Wer immer noch meint, Tango sei Seelenbalsam für Melancholiker, möge auf Farlundos Lunfardo hören, so vorhanden, schon mal die Tangoschuhe schnüren und diesem Klischee „Ade“ sagen. Das Aachener Quartett präsentiert Altbekanntes in aufgeweckten Arrangements und eigenwilliger Besetzung, nämlich außer Geige (Johanna Schmidt) und Kontrabass (Wolfgang Bartsch) auch Akkordeon (Alfred Krauss) und Schlagzeug (Stefan Kremer). Souveränes Handwerk ergänzt sich mit dem richtigen Händchen in der Auswahl der Dynamik. Durch die Instrumentierung wird das mögliche Klangspektrum erweitert und gut für assoziative Stilbrücken genutzt. „Tango“ spricht sich schon lange nicht mehr nur in einem Atemzug mit „Buenos Aires“. Kraftvolle Klänge lösen wie selbstverständlich filigrane Strukturen und schöne verspielte Dialoge zwischen den Instrumenten ab. Perkussive Ideen unterstützen die skizzierten Stimmungen, drängen sich aber nie auf. Die Band kann auch leise sein, hat den Mut zur Pause und transportiert dennoch oder gerade deshalb Temperament. Die Tänzer werden es zu schätzen wissen.

Cathrin Alisch

 

DANCE OF JOY
The Music Of Klezmer 3

(Eigenverlag)
14 Tracks, 53:23

Live, in „zahlreichen Mitschnitten“ (leider nicht näher beschriebenen) eingespielt wurde das nunmehr dritte Album des im Jahre 2000 gegründeten Quartetts „Freudentanz“. Wenngleich der Rezensent den Klappentext mit Kritik belegen muss (... der Gruppe sei es „gelungen, die [welche bitte?] einzigartige Atmosphäre in ihren Konzerten einzufangen und auf CD zu bannen“ [zu bannen??]), so hat das Eigenattribut „ein lebendiges Zusammenspiel der Gruppe“ durchaus seine Berechtigung, wie die Stücke „Hopke“ oder „Gankino Horo“, um nur zwei Beispiele zu nennen, bezeugen können.
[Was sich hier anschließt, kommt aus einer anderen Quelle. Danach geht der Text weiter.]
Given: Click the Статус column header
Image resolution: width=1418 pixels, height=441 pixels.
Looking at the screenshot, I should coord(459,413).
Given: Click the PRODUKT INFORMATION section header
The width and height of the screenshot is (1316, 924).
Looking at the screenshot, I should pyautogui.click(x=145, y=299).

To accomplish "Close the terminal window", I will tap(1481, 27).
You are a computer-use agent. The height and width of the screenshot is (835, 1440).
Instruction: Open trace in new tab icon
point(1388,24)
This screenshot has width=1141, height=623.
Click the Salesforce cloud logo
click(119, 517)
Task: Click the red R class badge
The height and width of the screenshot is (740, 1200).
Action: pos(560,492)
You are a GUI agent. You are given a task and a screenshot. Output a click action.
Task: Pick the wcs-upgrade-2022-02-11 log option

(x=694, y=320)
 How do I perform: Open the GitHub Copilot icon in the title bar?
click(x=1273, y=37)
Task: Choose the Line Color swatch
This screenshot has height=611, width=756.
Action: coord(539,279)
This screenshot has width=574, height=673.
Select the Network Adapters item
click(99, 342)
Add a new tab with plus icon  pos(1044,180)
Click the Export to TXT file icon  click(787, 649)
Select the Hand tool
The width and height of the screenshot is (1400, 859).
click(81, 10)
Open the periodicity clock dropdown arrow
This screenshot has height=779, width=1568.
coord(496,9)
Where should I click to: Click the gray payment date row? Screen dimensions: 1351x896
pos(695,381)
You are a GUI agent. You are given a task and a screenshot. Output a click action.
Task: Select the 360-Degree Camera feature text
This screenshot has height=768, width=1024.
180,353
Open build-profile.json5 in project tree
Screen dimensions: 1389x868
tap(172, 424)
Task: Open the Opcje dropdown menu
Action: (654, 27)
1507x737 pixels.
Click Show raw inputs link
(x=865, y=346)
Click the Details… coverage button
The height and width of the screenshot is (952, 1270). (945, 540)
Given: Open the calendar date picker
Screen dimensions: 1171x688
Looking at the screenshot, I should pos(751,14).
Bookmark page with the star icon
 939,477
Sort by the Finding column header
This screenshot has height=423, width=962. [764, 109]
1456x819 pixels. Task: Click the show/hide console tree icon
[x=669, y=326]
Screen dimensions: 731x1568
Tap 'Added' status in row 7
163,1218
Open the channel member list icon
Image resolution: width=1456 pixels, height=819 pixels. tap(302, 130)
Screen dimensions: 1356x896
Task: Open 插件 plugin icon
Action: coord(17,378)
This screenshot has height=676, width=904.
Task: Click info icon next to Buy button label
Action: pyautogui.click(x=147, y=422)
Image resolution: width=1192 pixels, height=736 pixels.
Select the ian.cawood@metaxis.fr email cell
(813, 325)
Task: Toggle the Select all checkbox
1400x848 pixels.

Johannes Flamm (Klarinette), von seinen Mitmusikern auch „Magic John“ genannt, schafft mit seinem Instrument mitunter ein flammendes Feuerwerk auf der Bühne. Johanna Schmidt (Violine, Klavier) entstammt einer Musikerfamilie und begeisterte sich schon als Kind für Klezmermusik; mit der Gründung der Gruppe setzte sie einen lang gehegten Plan in die Wirklichkeit um. Alfred Krauss (Akkordeon) sitzt inmitten der um ihn herum spielenden Musiker wie ein Fels in der Brandung. Manfred Hilgers (Bass) schließlich ist ein hervorragender Jazzmusiker und gibt mit seinem klangvollen Basssound der Band ein überzeugendes Klangfundament. Der Gruppenname Dance Of Joy steht, so das CD-Beiblatt, „für die Vitalität, die in dieser Musik spürbar ist und wie ein Funke auf unsere Zuhörer überspringt“. Da gibt es nichts mehr hinzuzufügen.